During the 20th century many great Spiritual teachers came from India, to bring the ancient teachings of our country to the West. Among these were Ramana Maharshi, Jiddu Krishnamurti and Sri Aurobindo, whom I have introduced you to already. Others include Paramahansa YoganandaMaharishi Mahesh Yogi, and the person I introduce to you today, Meher Baba. None of these great Souls came to bring a new religion to the West, but to deepen man’s understanding of what it is to be human, to open hearts and minds to the great truth that we are all one in the Supreme, there is no separation. Their message was one of Love of Truth. God is Love, and Love is Truth.

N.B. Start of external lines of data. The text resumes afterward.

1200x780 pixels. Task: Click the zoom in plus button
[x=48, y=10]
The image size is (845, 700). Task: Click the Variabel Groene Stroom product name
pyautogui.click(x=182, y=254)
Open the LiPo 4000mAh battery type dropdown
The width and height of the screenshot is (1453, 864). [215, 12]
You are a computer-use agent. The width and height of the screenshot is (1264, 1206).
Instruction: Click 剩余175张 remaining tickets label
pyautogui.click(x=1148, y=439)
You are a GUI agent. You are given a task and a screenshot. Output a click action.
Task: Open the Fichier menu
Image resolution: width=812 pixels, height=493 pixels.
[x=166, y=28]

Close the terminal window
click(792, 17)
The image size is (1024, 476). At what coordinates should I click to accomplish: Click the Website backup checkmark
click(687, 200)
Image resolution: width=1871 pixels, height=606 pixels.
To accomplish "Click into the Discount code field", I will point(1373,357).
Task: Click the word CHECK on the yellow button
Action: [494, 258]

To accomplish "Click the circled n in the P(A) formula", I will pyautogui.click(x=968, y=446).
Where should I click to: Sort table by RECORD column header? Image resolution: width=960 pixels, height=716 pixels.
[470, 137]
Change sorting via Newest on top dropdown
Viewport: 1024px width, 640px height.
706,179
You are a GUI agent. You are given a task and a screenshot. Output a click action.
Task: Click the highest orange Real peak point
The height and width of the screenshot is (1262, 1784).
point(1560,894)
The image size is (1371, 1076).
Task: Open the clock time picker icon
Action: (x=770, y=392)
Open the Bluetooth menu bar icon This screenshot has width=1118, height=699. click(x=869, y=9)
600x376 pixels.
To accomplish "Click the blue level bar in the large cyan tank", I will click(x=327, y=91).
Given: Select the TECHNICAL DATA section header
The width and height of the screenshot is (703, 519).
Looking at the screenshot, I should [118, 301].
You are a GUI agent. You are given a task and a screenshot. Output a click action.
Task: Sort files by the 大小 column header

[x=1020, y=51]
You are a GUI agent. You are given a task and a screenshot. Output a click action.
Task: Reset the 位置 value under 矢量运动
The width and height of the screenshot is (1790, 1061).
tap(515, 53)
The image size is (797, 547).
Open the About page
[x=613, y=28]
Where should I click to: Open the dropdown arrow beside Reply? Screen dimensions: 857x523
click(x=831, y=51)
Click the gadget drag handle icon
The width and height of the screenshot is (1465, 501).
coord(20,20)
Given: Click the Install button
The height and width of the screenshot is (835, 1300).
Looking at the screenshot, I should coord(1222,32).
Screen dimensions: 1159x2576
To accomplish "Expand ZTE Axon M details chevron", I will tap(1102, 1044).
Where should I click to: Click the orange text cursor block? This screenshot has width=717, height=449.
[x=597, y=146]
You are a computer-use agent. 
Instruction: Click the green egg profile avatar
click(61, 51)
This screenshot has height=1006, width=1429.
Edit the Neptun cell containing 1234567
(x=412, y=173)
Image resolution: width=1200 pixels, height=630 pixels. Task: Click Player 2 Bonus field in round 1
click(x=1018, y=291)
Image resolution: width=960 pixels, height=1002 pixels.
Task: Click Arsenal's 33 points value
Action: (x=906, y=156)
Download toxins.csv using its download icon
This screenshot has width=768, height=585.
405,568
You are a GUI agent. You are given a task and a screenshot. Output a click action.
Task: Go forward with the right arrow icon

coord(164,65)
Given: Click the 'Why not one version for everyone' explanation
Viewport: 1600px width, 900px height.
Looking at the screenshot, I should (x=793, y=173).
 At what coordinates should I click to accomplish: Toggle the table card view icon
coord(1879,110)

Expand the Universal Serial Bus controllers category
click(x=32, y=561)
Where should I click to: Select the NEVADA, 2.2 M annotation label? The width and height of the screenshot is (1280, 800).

Meher Baba is a very interesting Soul. He came on this earth on February 25th, 1894, born to devout Zoroastrian parents in Poona, Western India. His birth name is Merwan Sheriar Irani. In some ways he was born into spirituality. Before marriage, his father had spent eight years roaming as a dervish in Persia, (his country of origin), followed by ten years wandering as a faqir in India.

His own spiritual journey began in 1913 when he began to spend time with an old Sufi Master, a woman, Hazrat Babajan.

One evening Babajan kissed him on the forehead and his third eye opened spontaneously. He spent the following three days in a state of bliss. For the next seven years he received her teachings as well as the teachings of other great Masters.

One of these was the Saint you all know, Sai Baba of Shirdi. At first Sai Baba did not want to teach him, but after seeing him in prayer one day, he declared three times:” Parvardigar, Parvardigar, Parvardigar.” This is a Sufi term for God the Sustainer, called Vishnu in Hinduism. Sai Baba introduced him to the great Hindu Master, Upasani Maharaj, who greeted him by throwing a rock at his forehead, the same spot that had been kissed by Hazrat Babajan. Upasani gave him Divine Knowledge over those seven years, and these teachings form the core of one his most famous books, God Speaks. This book reminds me of Autobiography of a Yogi by Paramahansa Yogananda, in that it is a book with very high energy that reveals itself over many readings.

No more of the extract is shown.